Computer Science students present at CAPWIC Conference
Shikha Shesthra '24, Caroline Yao '24, and Aarushi Sachdeva '24 presented their research and class projects at the Capital Region Women in Computer Science Conference (CAPWIC) in Charlottesville, VA, April 2024.
Shikha Shrestha presented a poster on Assessing Model Performance Estimation in the Presence of Missing Data. It highlighted the research she had done with Professor Ben Mitchell over the summer.
Their study investigated the impact of missing values on model performance across various imputation methods. The study focused on the differences in the performance estimation of random forest classifiers when using common imputation methods to replace missing values. Their findings revealed a pronounced tendency for model performance to be overestimated when missing values were present in both the training and testing sets, with the extent of overestimation varying among the imputation methods. These results underscored the importance of exercising caution when working with data featuring missing values in a machine-learning context, a critical insight they brought to light through their research collaboration.
Caroline Yao presented 3D Terrain Generation with Procedural Noise and Pseudo-Delaunay Triangulation.This project was collaborated with Yue Zhang and under the supervision of Professor Neil Lutz.
The project illustrated three different procedural noise algorithms (Perlin, Diamond-Square, and Worley Noise) and demonstrated their respective sample output terrains. The highlight of the project includes innovative modification to the Worley Noise and pseudo-Delaunay triangulation procedure adapted from regular 2D Delaunay triangulation, which played a vital role in the final formation of the faces of the terrain, as well as a complete runtime analysis along with advantages and disadvantages of each of the three algorithms.
Aarushi Sachdeva presented a poster on Applying Genetic Algorithms for Colour Based Image Clustering, a project she worked on in her AI class with lab partner Ken Barkdoll, under the guidance of Professor Lisa Meeden.

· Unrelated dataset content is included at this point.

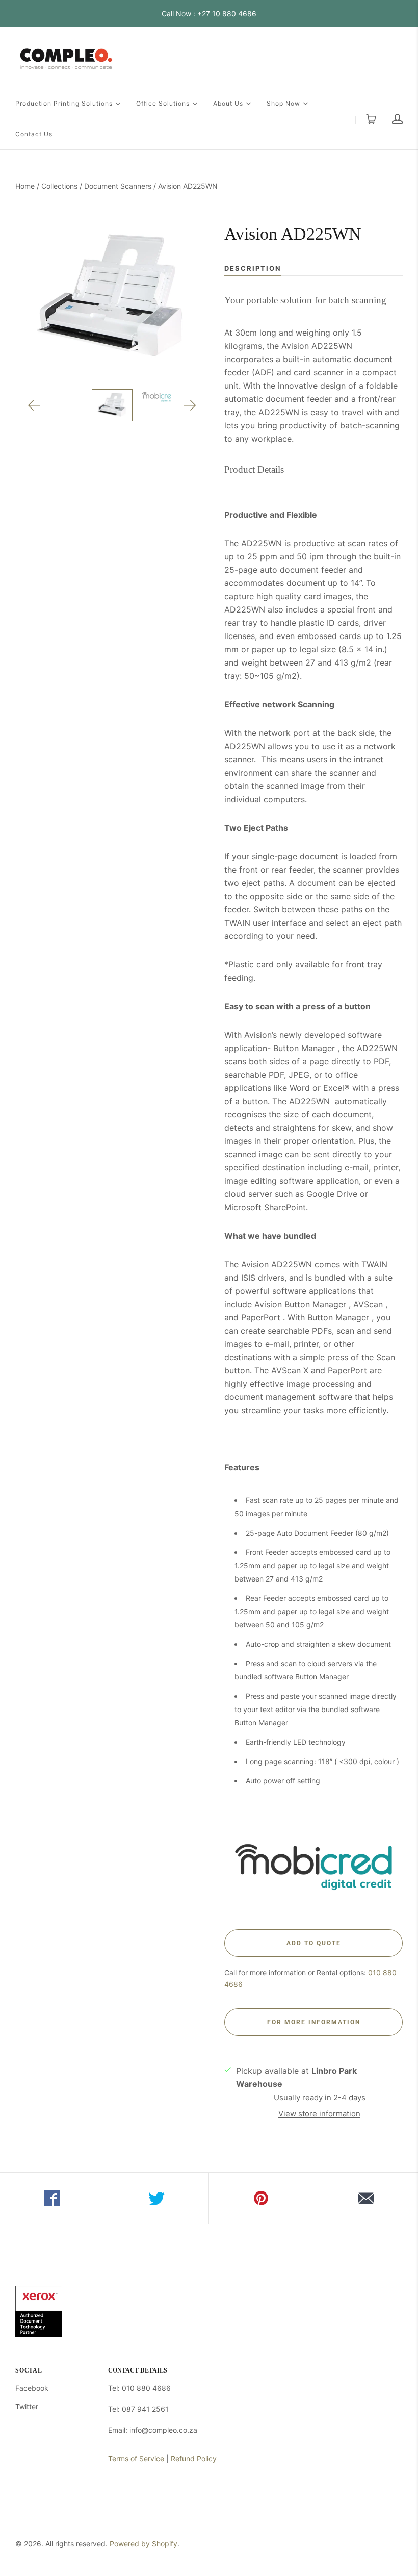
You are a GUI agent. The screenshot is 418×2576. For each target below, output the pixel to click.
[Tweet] (156, 2198)
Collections (59, 186)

The project explores an innovative method for creating visually appealing image collages through genetic algorithms, focusing on clustering images by color. Their algorithm utilizes a novel crossover function that operates on both the horizontal and vertical planes of a collage 2D grid and a tailored fitness function that rewards localized color grouping and penalizes deviations from the original dataset's color distribution. Their approach demonstrates genetic algorithms' efficacy in handling spatially localized information and its potential for creative organization of visual content.